Listed records START
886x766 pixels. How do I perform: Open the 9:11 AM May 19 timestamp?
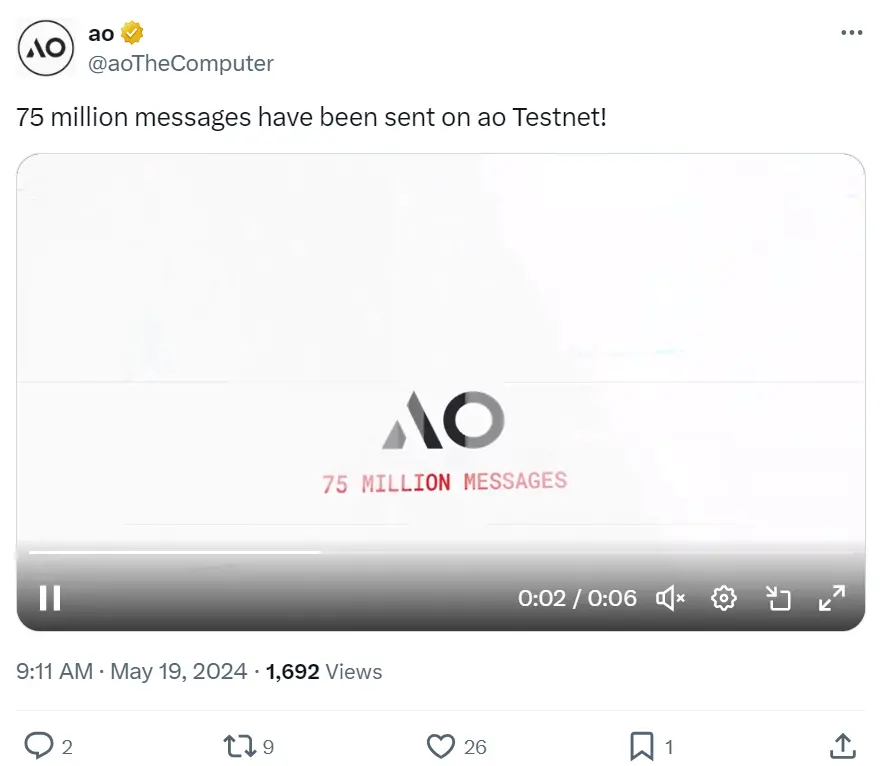[x=131, y=672]
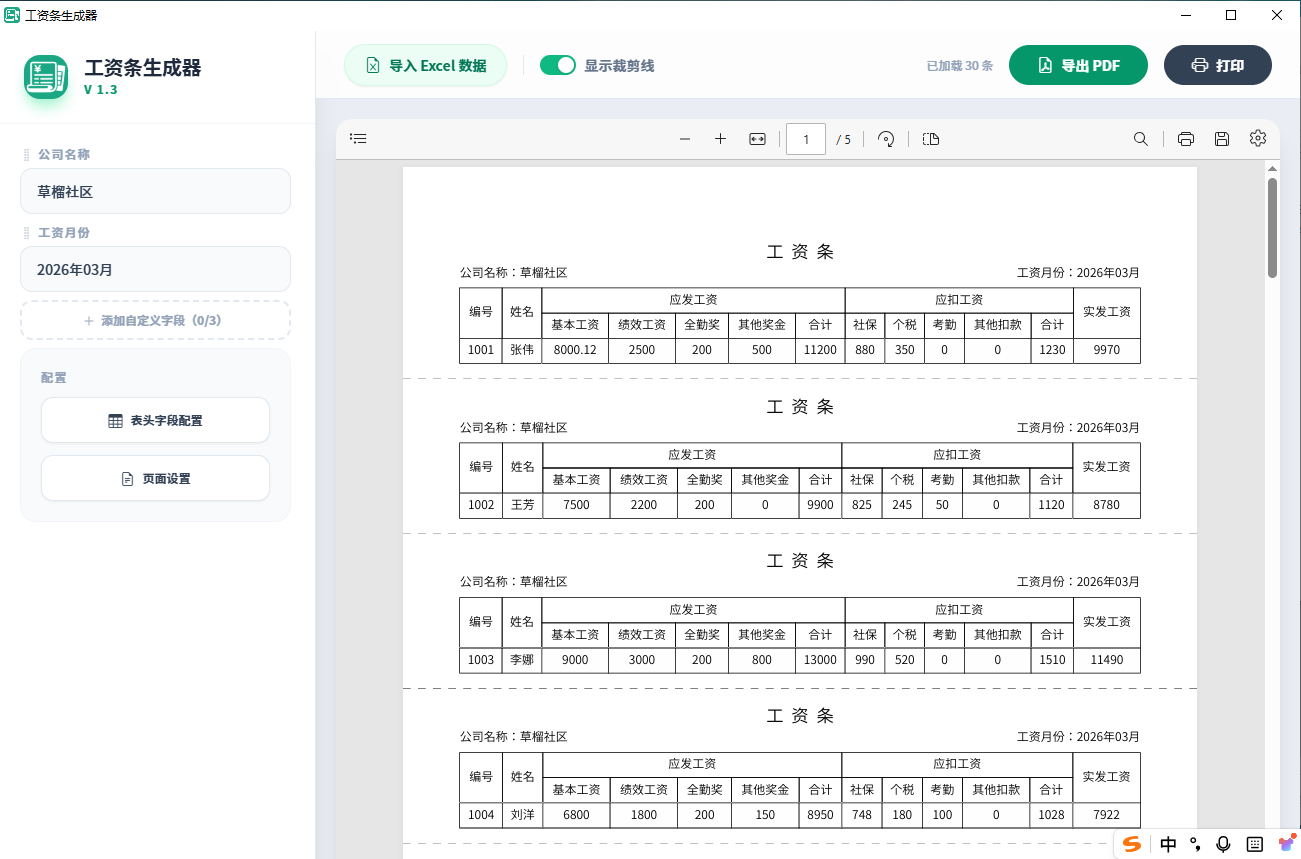Open 页面设置 settings
The width and height of the screenshot is (1301, 859).
pyautogui.click(x=155, y=478)

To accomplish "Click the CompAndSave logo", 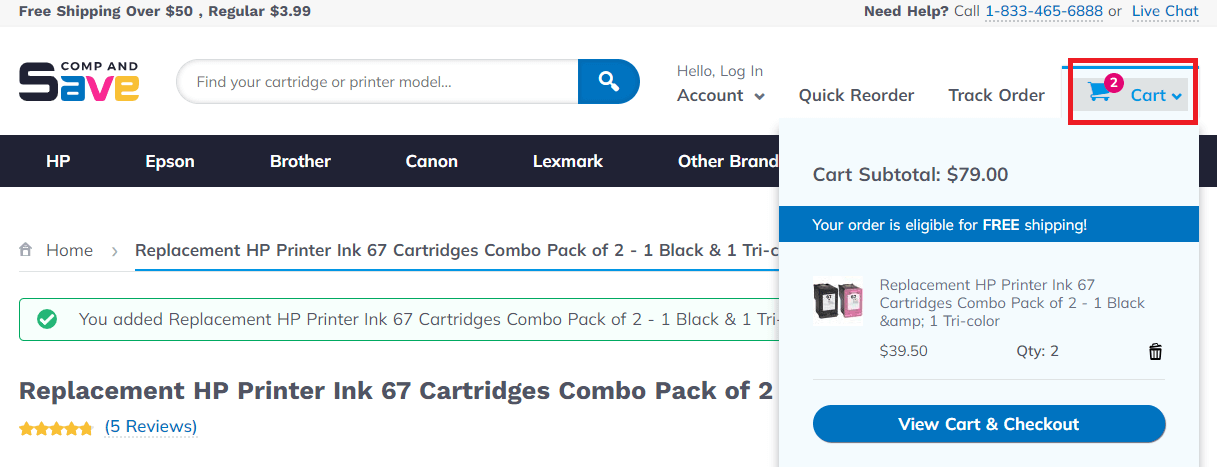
Listed records END
__What is needed__:
A word-for-word copy of the records is needed, with no pictures carried over.

__Exercise output__:
886x766 pixels. How do I perform: Open the 9:11 AM May 19 timestamp?
[x=131, y=672]
Open 页面设置 settings
The width and height of the screenshot is (1301, 859).
pyautogui.click(x=155, y=478)

To accomplish "Click the CompAndSave logo", 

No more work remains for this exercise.